Olanzapine is reported to be clinically and statistically superior than other regimens for the rescue of breakthrough CINV. However, this review’s results are only supported by one included study for each efficacy endpoint. Results should be interpreted with caution. In both the prophylactic and rescue setting, olanzapine is reported to be equally as safe as other regimens. However, this too should be interpreted with caution, as the key adverse event of sedation is not routinely reported—many studies commonly reported only on serious (i.e., grade 3 or greater toxicity) adverse events, an observation also noted by our group several years ago [26]. It has been well-documented that olanzapine is a strong sedative, and patients commonly experience fatigue, drowsiness, and reduced general activity [20]. In the interest of reducing adverse events, further exploring the reduction of the dosage of olanzapine (i.e. more RCTs reporting on 5-mg olanzapine doses) is encouraged.
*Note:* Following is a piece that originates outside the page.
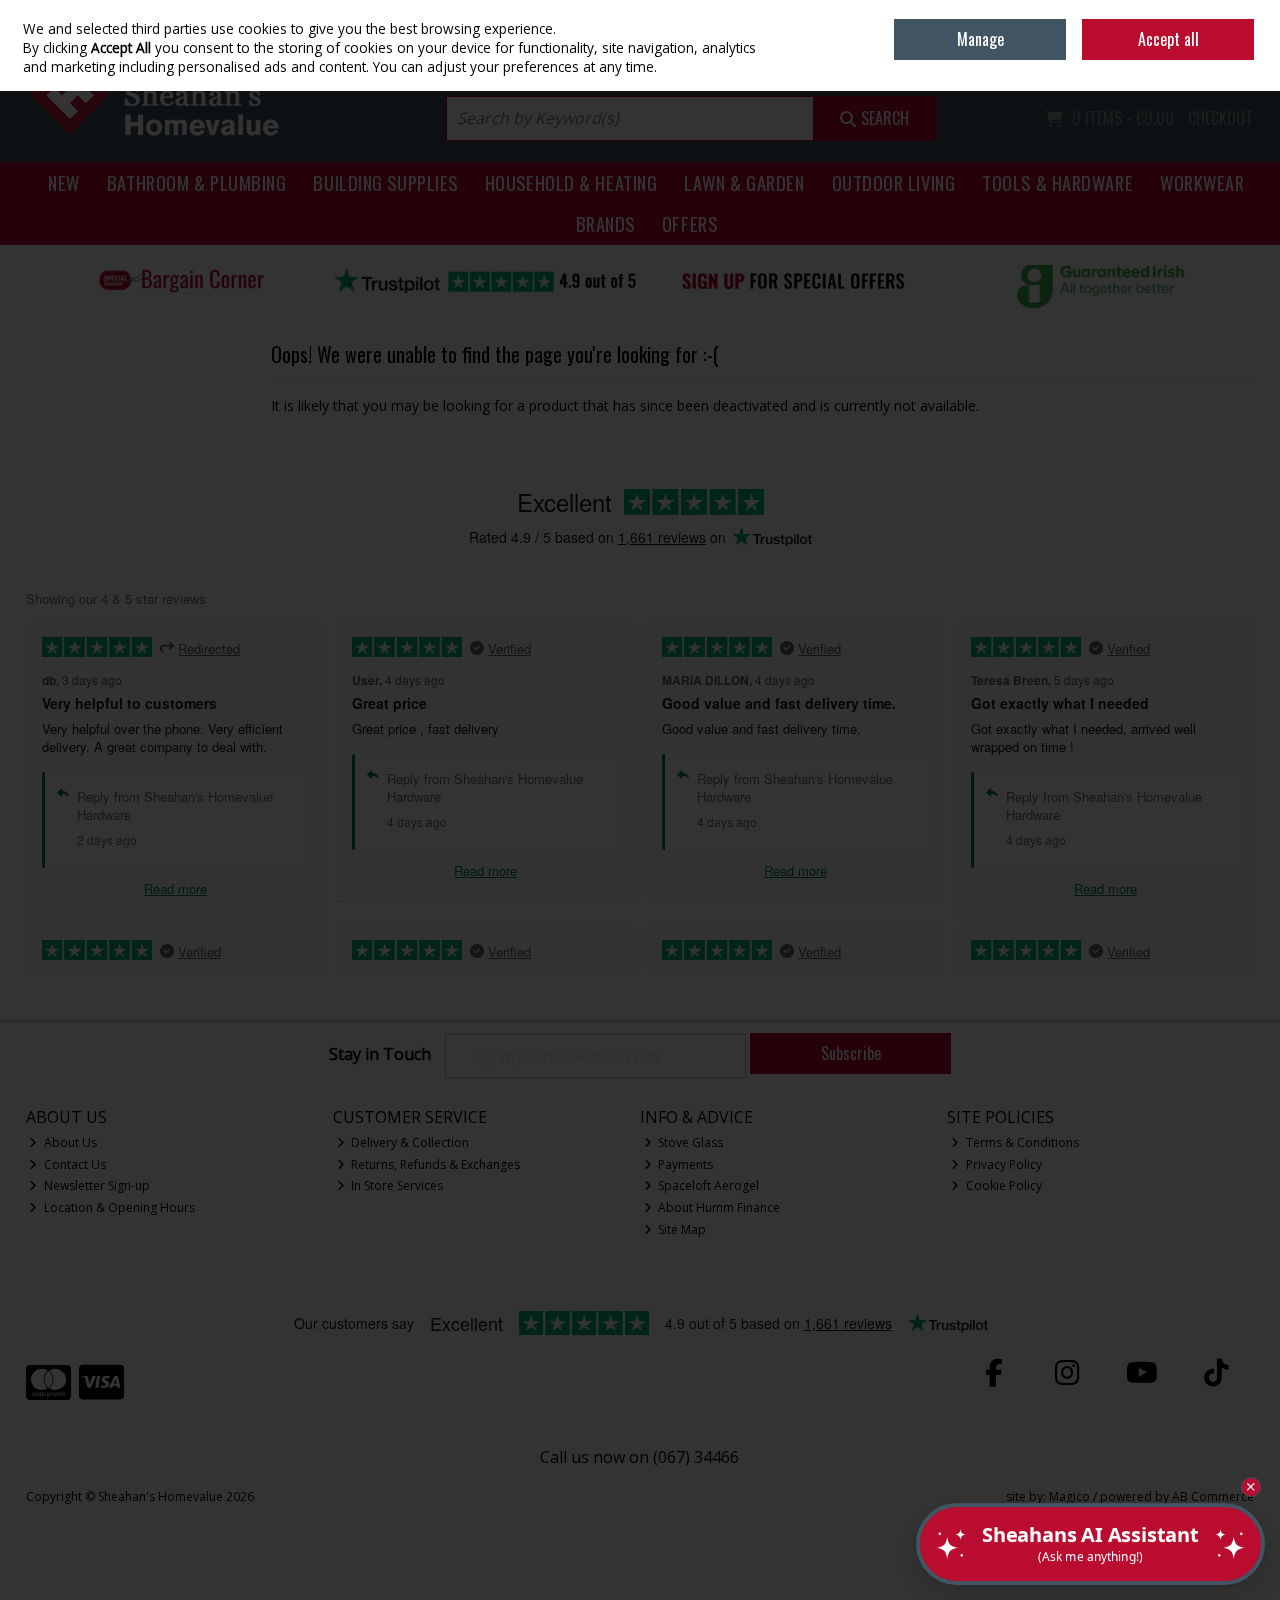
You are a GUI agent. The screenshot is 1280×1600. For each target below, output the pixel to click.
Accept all (1168, 39)
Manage (980, 39)
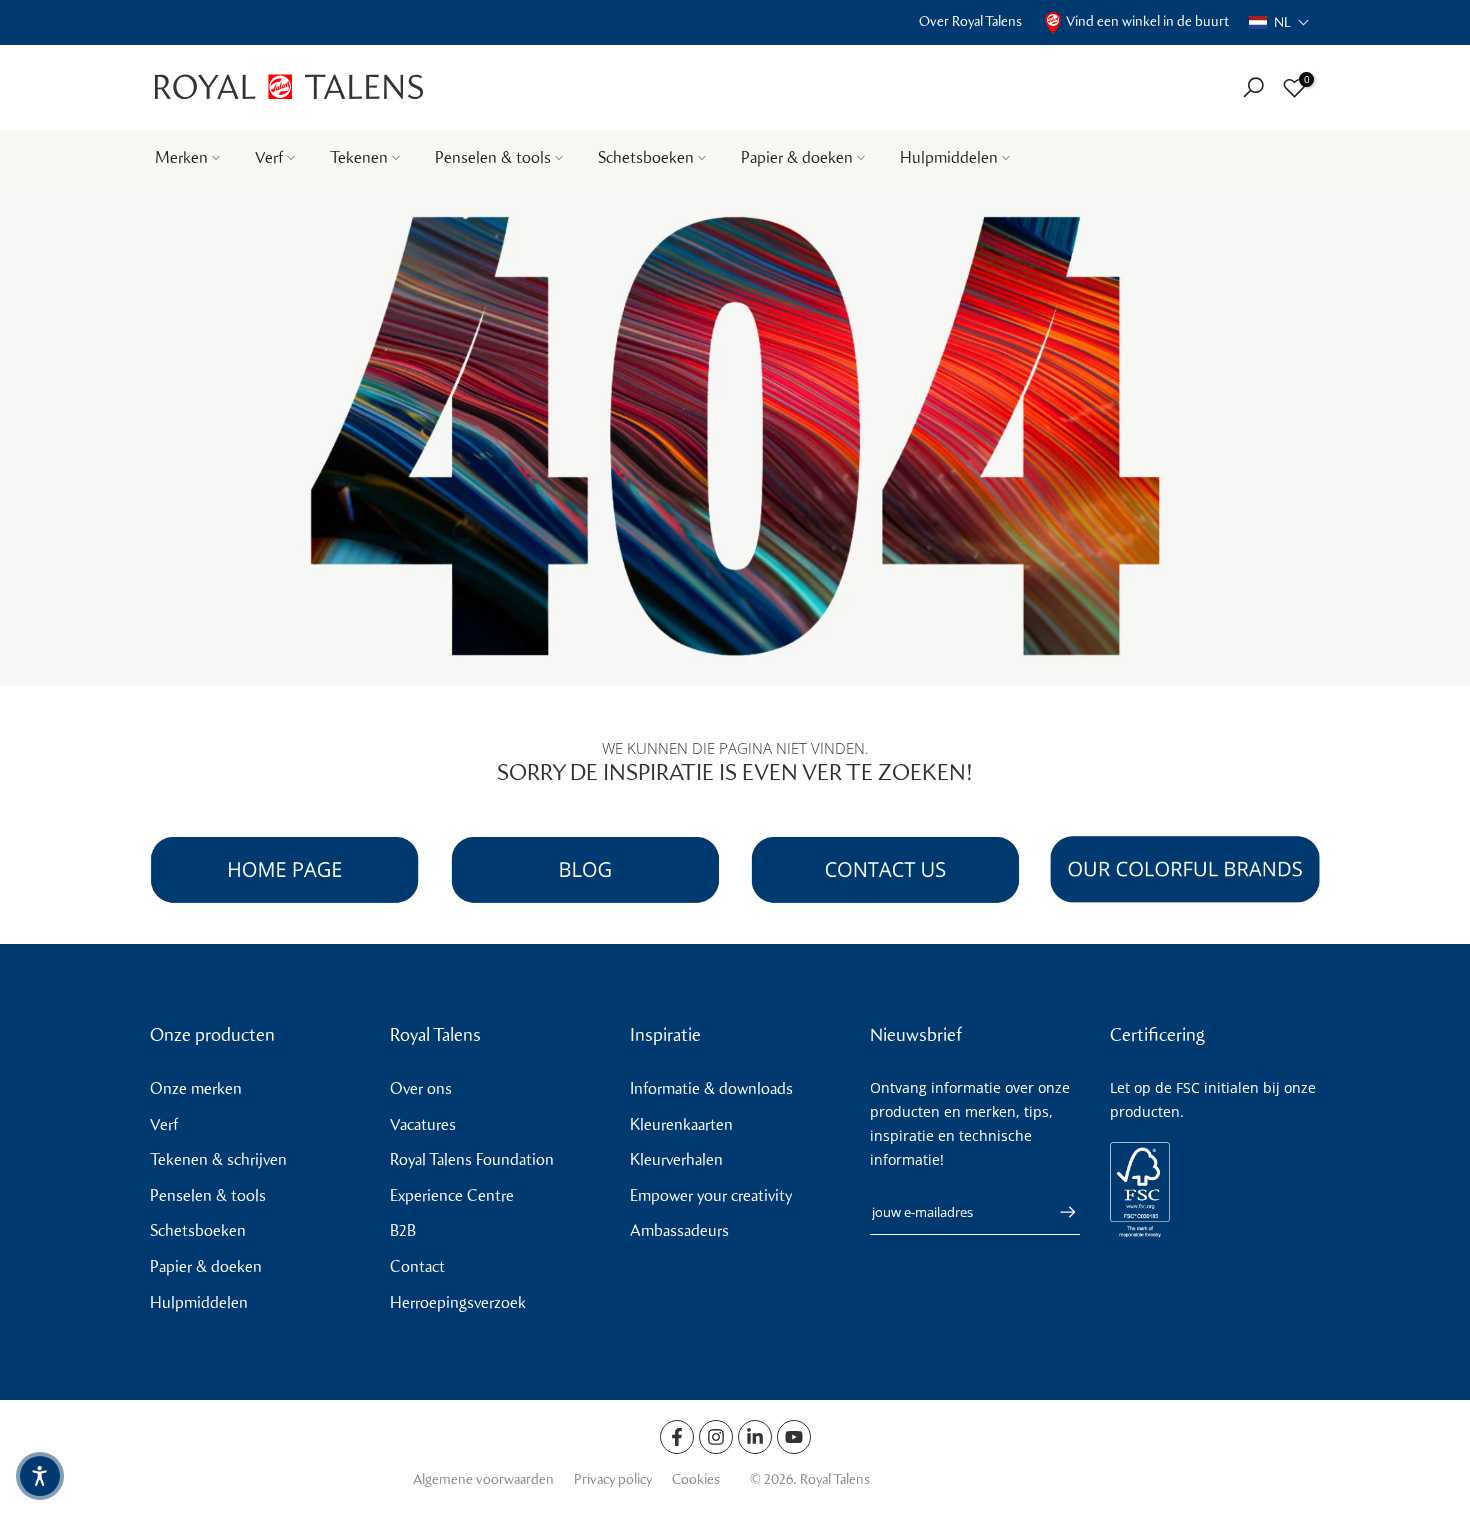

This review was not without limitations. Ideally, the protocol would have been registered on PROSPERO; given the COVID 19 pandemic, this was not a feasible option—protocol registration would have required several months, while in hindsight our review was already completed. There were numerous instances where there were high levels of heterogeneity; a random-effects model was applied in all circumstances to try to appropriately account for this. As well, as is the nature of meta-analyses, the results suffer from any intrinsic biases from included RCTs; over half of the studies have notable concerns of bias due to lack of blinding.

In conclusion, olanzapine is effective and safe for the prophylaxis and rescue of CINV. It has been well-documented in the HEC setting and when administered at 10-mg doses; it is statistically and clinically superior to comparative regimens, but its sedative properties can make it difficult to use in outpatient settings. It is unclear if olanzapine is effective in the MEC setting and when administered at a lower 5-mg dose, and further RCTs are needed for a more definitive conclusion. The sedative effect associated with 10 mg of olanzapine further corroborates the need for more investigations into using olanzapine at lower doses.